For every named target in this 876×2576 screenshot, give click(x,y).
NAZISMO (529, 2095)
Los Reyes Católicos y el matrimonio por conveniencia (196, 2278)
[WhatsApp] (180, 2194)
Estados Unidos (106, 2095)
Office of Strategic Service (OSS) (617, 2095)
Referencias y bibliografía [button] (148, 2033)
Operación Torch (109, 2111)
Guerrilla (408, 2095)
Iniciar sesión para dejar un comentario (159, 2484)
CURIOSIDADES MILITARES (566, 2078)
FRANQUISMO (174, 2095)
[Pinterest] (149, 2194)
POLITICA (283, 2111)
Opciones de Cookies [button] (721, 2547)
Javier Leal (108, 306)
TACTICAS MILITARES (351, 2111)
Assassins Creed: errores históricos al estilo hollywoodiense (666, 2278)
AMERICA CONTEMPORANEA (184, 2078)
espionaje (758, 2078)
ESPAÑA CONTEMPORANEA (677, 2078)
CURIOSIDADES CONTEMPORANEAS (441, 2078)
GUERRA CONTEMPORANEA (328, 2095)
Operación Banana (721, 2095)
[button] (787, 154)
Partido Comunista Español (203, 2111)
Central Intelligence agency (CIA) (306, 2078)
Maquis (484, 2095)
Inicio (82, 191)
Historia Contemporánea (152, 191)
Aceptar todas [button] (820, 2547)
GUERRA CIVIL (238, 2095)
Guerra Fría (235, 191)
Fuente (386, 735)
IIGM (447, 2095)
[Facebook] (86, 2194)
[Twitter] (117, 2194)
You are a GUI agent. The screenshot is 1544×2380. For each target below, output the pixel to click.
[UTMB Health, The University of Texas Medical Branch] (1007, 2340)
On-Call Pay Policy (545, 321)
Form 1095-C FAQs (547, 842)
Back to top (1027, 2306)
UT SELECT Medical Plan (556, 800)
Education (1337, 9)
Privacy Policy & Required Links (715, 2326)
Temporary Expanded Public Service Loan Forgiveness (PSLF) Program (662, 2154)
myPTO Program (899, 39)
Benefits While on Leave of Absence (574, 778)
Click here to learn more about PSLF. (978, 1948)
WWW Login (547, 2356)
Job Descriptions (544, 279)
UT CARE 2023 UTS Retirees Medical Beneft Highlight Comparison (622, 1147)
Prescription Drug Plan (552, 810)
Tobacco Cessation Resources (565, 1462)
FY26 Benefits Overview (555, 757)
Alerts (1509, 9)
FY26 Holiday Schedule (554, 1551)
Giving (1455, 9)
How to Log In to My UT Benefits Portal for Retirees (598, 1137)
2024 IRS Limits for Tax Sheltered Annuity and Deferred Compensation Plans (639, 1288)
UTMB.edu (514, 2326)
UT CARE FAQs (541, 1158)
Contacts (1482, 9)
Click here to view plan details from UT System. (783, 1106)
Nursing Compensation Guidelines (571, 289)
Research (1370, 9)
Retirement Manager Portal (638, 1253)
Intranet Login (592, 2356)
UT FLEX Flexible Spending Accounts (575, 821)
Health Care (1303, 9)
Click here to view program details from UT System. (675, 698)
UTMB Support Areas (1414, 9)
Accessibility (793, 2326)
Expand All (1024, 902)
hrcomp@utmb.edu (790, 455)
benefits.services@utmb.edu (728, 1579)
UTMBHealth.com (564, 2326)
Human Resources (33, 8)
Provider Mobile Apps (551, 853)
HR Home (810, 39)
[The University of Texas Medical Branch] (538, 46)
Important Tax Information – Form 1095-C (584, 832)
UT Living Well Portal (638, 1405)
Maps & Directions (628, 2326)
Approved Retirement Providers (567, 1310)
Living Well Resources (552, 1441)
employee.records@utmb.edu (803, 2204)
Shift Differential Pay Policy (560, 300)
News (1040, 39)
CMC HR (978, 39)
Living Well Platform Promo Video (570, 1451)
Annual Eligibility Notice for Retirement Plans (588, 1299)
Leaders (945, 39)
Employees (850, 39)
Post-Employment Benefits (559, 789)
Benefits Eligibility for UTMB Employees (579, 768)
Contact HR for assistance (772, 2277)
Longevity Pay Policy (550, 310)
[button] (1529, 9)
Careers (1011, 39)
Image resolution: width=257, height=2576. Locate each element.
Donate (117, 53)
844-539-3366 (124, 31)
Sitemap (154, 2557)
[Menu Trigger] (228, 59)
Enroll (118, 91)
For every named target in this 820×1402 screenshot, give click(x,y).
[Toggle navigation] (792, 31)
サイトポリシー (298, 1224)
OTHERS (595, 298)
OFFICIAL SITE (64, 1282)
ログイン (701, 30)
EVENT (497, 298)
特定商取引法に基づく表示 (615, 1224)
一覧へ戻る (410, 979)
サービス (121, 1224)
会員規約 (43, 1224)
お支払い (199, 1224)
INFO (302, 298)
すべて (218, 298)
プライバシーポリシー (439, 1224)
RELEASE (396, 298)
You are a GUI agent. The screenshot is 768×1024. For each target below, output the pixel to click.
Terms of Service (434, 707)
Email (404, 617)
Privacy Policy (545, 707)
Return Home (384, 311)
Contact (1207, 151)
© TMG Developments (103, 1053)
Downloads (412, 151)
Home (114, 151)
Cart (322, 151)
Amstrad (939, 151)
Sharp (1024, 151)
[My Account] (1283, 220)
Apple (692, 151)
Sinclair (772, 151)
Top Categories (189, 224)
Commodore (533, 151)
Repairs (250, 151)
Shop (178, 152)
****************
- _What the exercise asks_
Gather all lines with the string "here" from the data.

- _Solution_
Click here to learn more about PSLF. (978, 1948)
Click here to view plan details from UT System. (783, 1106)
Click here to view program details from UT System. (675, 698)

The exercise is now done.